Tuesday, January 19, 2010

FVR's Mistaken View of Constitutional Violation

While I was scanning the news, I came across a statement from former President Fidel V. Ramos claiming that the Catholic Bishops Conference of the Philippines (CBCP) violated the Constitution in issuing a call not to vote for candidates who support the controversial Reproductive Health (RH) Bill. According to Ramos, the CBCP's campaign violates the people's right to freedom of conscience and belief by imposing its view on them.

Conceivably, FVR was referring to freedom of religion or the free exercise clause under Article III, Section 5 of the Constitution, which prohibits the enactment of a law or any governmental act that prevents the free exercise of religion. An elementary principle in constitutional law, however, will show that Ramos's statement is incorrect.
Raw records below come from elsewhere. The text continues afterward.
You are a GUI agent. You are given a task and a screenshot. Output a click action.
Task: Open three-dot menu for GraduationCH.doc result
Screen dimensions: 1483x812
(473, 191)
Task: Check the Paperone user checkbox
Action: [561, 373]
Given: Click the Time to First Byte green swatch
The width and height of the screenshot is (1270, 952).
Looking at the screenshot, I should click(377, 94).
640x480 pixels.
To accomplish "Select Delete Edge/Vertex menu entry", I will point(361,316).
The fundamental rights enumerated in Article III of the Constitution (Bill of Rights) can only be violated when State action or governmental conduct is involved. The Bill of Rights is meant as a check against exercise by the government of its immense powers; as a balance between individual liberty and governmental power. Thus, one will see that the enumeration of rights in Article III are directed against the enactment of laws, law enforcement functions, criminal prosecutions, imposition of penalties, etc., which are within the domain of governmental functions.

The CBCP's statement urging voters not to vote for candidates in favor of the RH Bill does not constitute action by the State. On the contrary, it should be viewed as an exercise by its members of their religious freedom and free speech rights, which are guaranteed in Article III. The very constitutional provision that FVR says the CBCP is violating in fact grants the latter and its members the right to adhere to a particular religious belief (about the claimed immorality of artificial birth control) under the free exercise clause and to express such belief under the free speech clause.

The CBCP, or any other religious group for that matter, has every right to campaign for or against a particular legislation, candidate or governmental action that it deems contrary to the tenets of its religion. The free exercise of religion clause under the Constitution guarantees this right.